Special Topics in Environmental Management

Court Decision Shows How Pollution Exceptions Impact Insurance Claims

U.S. District Judge Andrew S. Hanen of the Southern District of Texas denied Megasand Enterprise Inc.’s motion to dismiss a lawsuit brought by its insurer Everest National Insurance Company. In its lawsuit, Everest seeks a decision relieving it from having to defend Megasand from claims that its discharges worsened flooding following Hurricane Harvey.

Insurance claim form

Monika Wisniewska / Shutterstock.com

Background

Megasand is a defendant in several Harris County, Texas, lawsuits brought by residents who claim their homes flooded after Hurricane Harvey in August 2017 due to negligent discharges of sediment into the San Jacinto River and Spring Creek by Megasand and other gravel mining companies. The claims state that these discharges reduced the capacity of the waterways to handle the flooding caused by Harvey.

The suits were brought by hundreds of residents who allege that mines discharged sediment and silt into these waterways without authorization.

According to Reduce Flooding, “The first lawsuit alleges nuisance, negligent conduct, gross negligence, and violation of the Texas Water Code Section 26.121.  It names Megasand as a defendant. Several subsequent lawsuits were consolidated with this one.

“Another suit filed this February represents 437 plaintiffs and 55 defendants, also including Megasand. This suit alleges negligence and negligence per se. Negligence per se is the unexcused violation of a statute. The suit alleges, in part, that defendants owed a duty to Plaintiffs to implement procedures to reduce the discharge of sediment, but did not.”

Everest Wants Relief

Everest National Insurance Company filed declaratory judgment action in the Southern District of Texas to say it has “no duty to defend” Megasand in the underlying lawsuits and “no duty to indemnify” Megasand against the claims in the underlying lawsuits.

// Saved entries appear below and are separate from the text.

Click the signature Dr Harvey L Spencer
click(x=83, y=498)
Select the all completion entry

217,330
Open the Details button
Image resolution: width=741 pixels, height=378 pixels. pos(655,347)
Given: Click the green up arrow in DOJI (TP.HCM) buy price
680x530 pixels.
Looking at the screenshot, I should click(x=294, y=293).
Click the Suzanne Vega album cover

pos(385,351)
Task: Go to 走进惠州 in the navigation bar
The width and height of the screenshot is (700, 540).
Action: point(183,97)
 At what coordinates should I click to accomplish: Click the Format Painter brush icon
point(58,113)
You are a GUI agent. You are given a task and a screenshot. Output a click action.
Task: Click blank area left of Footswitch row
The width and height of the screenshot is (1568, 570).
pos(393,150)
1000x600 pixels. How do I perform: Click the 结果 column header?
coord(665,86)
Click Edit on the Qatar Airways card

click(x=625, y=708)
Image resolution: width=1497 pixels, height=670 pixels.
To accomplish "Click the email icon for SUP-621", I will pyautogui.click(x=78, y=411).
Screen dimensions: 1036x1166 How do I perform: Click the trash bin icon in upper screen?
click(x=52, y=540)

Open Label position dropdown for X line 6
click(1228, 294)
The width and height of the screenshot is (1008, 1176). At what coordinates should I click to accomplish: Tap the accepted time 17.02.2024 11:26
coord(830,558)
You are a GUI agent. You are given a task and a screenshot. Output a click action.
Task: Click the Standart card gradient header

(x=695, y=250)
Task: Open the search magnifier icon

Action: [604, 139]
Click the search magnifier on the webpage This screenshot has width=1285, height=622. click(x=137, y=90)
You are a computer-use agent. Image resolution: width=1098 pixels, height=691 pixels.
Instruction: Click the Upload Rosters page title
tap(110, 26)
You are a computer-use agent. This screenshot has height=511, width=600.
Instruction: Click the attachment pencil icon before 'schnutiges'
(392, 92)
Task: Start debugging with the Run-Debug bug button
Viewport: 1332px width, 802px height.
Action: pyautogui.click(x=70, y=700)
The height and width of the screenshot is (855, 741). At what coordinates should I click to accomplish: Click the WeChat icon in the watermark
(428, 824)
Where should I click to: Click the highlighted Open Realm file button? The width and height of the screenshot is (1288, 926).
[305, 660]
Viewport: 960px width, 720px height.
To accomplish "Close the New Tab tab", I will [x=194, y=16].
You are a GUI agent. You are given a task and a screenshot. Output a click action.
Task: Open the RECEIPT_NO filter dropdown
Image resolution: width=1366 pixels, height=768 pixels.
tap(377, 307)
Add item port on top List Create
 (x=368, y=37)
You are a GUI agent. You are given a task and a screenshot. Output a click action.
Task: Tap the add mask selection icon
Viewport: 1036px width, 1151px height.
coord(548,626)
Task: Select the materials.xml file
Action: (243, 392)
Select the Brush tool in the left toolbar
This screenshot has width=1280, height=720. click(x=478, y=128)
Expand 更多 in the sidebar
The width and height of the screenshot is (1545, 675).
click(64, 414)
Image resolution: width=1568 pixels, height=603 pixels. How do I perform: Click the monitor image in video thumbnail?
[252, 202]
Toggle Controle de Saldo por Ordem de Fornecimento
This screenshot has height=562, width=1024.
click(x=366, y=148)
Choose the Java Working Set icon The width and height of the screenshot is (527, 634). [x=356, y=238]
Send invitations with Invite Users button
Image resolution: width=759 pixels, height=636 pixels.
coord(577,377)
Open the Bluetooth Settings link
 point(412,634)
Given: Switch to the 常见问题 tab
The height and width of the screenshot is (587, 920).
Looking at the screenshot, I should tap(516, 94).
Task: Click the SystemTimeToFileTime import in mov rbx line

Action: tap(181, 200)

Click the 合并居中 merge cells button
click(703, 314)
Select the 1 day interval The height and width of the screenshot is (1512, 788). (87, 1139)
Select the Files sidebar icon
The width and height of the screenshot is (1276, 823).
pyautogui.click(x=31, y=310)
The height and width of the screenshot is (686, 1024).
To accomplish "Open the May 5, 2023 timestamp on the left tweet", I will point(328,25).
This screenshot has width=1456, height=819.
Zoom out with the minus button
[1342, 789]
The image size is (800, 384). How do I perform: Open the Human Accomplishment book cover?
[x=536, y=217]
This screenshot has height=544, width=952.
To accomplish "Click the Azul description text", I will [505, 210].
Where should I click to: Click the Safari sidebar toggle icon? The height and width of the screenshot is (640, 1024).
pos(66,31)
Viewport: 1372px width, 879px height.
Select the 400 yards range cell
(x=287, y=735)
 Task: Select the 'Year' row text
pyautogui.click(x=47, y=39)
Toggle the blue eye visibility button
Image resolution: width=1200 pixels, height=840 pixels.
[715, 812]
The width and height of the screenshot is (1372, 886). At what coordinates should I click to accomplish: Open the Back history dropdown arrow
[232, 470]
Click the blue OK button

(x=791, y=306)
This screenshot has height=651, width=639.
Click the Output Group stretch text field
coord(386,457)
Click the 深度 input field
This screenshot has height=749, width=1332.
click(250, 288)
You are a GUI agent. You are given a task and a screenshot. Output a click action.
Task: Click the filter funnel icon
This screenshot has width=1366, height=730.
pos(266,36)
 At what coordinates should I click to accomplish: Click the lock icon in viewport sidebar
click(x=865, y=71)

Everest’s position is that its policy does not cover claims related to pollution and does not wish to continue paying for Megasand’s defense in the underlying court suits filed against Megasand and the other defendants.

As reported by Reduce Flooding, in its suit against Megasand, Everest asserts “[o]ur right and duty to defend end when we have used up the applicable limit of insurance….” It also asserts that the “insurance does not apply to … property damage that is ‘expected’ from the standpoint of the insured.… The insurance also does not apply to ‘pollution’ and the ‘processing or treatment of waste.’”

Per Hanen’s order, Megasand moved to dismiss Everest’s motion under Rule 12(b)(7), “claiming that the claimants in the Underlying Lawsuits (the ‘Underlying Claimants’) are indispensable parties under Federal Rule 19.”

What It Means

“The idea with these kinds of motions is that the underlying claimants have an interest in the policy,” said Austin Bersinger, principle in Atlanta-based law firm Bersinger Law LLC specializing in insurance recovery and insurance counseling.

In the Megasand matter, the judge’s analysis says that the claimants do not wish to be joined, Bersinger said. “The claimants already have legal fees in the lower courts against Megasand. They don’t want additional legal fees to also battle the insurance company. The bottom line is that the court is not going to force the claimants to do anything.”

Hanen’s February 5, 2021, denial of Megasand’s motion to dismiss is not the end of the legal battle between Megasand and Everest.

The Broader Impact

“This lawsuit is a case companies are well advised to watch as it signifies a continuing focus by the insurance companies to use pollution exclusions as a sword,” Bersinger said. “As good opinions for insurance companies are reached, it will expand pollution exclusions in insurance companies and precedence as to how courts interpret these exclusions, meaning these exclusions could continue to broaden.”

Should Everest ultimately prevail in its suit against Megasand, that decision could have long-reaching impacts, particularly for mining companies. This decision could set precedent for other insurance companies to pull out of covering defense and settlement costs for their insured companies when claims relate to pollution.

In this particular case, Megasand would have to cover its own defense and any resulting settlements or judgments in the underlying lawsuits where more than 4,000 structures flooded behind blockages alleged to have been caused by the illegal dumping of sediment and silt. With this type of money on the line and more than 40 mining industry-related companies named as defendants in the first suit alone, Reduce Flooding’s article speculates it could result in many named defendants going out of business and plaintiffs ending up without any funds to cover their damages.

Mining companies and their insurance companies are advised to carefully review their policies and coverage to see if they could be placed in a similar situation in which they would be left without coverage.

“If sand miners cannot get insurance because of their current business practices, it may force them to modify their practices to reduce risk,” Reduce Flooding says.